Deformative Transition of the Menschutkin Reaction and Helical Atropisomers in a Congested Polyheterocyclic System

A 4,7-phenanthroline polycyclic 1A designed for probing the limits of the Menschutkin reaction was synthesized in a six-step sequence. The rotational barrier of the phenyl ring nearby the N-methyl group in rac-2A was estimated to be ≫18.1 kcal/mol from VT-NMR experiments, making them a new type of helical atropisomer. The methylation rate constants of 9 and 1A with MeI was found to be 2.22 × 10–4 and 9.62 × 10–6 s–1 mol–1 L, respectively; thus, the formation rate of (P/M)-2A is one of the slowest rates ever reported for a Menschutkin reaction.
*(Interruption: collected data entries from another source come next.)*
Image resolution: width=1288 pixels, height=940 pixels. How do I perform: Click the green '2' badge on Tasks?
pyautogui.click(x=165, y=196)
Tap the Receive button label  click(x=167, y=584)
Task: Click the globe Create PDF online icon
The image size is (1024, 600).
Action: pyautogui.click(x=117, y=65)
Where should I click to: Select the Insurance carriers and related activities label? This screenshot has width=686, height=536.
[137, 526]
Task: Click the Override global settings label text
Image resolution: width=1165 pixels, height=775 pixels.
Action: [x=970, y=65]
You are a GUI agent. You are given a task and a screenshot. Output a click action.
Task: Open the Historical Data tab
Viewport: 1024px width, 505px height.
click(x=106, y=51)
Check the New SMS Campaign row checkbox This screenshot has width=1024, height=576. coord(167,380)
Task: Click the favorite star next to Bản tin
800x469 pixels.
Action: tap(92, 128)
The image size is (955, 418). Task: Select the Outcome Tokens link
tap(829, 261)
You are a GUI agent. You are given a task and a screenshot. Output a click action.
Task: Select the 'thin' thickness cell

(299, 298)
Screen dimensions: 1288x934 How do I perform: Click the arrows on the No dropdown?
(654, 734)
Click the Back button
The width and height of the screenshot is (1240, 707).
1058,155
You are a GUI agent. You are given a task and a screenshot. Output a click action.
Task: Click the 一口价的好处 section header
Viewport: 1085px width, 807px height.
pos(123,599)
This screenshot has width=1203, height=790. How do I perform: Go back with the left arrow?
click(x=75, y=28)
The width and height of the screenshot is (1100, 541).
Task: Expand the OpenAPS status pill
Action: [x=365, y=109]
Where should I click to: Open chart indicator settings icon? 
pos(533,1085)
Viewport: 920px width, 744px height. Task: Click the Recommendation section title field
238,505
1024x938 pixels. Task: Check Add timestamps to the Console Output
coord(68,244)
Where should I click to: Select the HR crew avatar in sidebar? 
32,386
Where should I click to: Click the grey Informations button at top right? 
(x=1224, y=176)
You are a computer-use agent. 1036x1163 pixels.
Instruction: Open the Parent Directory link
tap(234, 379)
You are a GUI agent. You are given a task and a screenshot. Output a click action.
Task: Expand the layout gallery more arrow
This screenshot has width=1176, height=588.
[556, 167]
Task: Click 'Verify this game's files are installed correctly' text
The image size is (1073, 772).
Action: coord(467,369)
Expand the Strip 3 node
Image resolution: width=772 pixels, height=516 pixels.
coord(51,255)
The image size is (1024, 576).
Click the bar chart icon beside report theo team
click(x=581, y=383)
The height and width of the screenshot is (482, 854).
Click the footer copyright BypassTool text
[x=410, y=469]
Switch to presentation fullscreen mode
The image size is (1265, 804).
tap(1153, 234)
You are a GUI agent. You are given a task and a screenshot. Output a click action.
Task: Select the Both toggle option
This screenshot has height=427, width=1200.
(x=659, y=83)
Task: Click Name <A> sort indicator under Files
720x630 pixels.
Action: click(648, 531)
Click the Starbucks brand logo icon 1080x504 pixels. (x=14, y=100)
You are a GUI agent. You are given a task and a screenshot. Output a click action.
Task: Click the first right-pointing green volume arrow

The N-methyl protons in (P/M)-2A exhibit a significant upfield shift (Δδ 1.0 ppm) in its 1H NMR, compared to those without a nearby phenyl, indicating a strong CH-π interaction is involved. Conformational flexibility in dipyridylethene 9 is clearly shown by its complexation with BH3 to form helical atropisomers (P,P/M,M)-10. The pKa values of the conjugate acids of 1A and 9 in acetonitrile were determined to be 4.65 and 5.07, respectively, which are much smaller compared to that of pyridine 14a (pKa = 12.33), implying that the basicity, nucleophilicity, and amine alkylation rates of 1A and 9 are markedly decreased by the severe steric hindrance of the flanking phenyl rings in the polyheterocycles.